Broch of Inshlampie is an Iron Age broch in Scotland.

==Location==
Located in Farr, Sutherland, this possible broch is situated in a highly defensible position overlooking the river Naver. Ravines flank Inshalampie to the north and south.

Inshlampie broch is situated in a rich archaeological landscape; Skaill chambered cairn is across the Naver river and a burial ground is situated north of the cairn. Along the Inshlampie burn are hut circles and south of the broch are settlement ruins.

==Description==
No chambers are visible in the remains of this broch, though it is presumed that the entrance is located on the west-north-west side. The approximate external diameter of this possible broch is 15.5 metres, with an internal diameter of 6.5 metres. In the early 20th century AD the walls were preserved up to a height of 1.2 metres, though this had decreased significantly over time so that by the mid 1980s very little of the broch remained visible.

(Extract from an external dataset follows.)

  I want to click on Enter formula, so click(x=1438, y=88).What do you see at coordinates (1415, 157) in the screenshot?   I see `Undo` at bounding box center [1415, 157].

The remains of other structures were visible on the terraced land between the west side of the broch and the river, and on the east side of the broch was another terrace that may have been bordered by a ditch that was situated across the promontory. Traces of enclosures can be seen to the south and east of the broch mound and there are further traces of a large wall at the foot of the outer slope. Without the current tree cover, the Langdale Broch 4 kilometers to the south-west would be visible.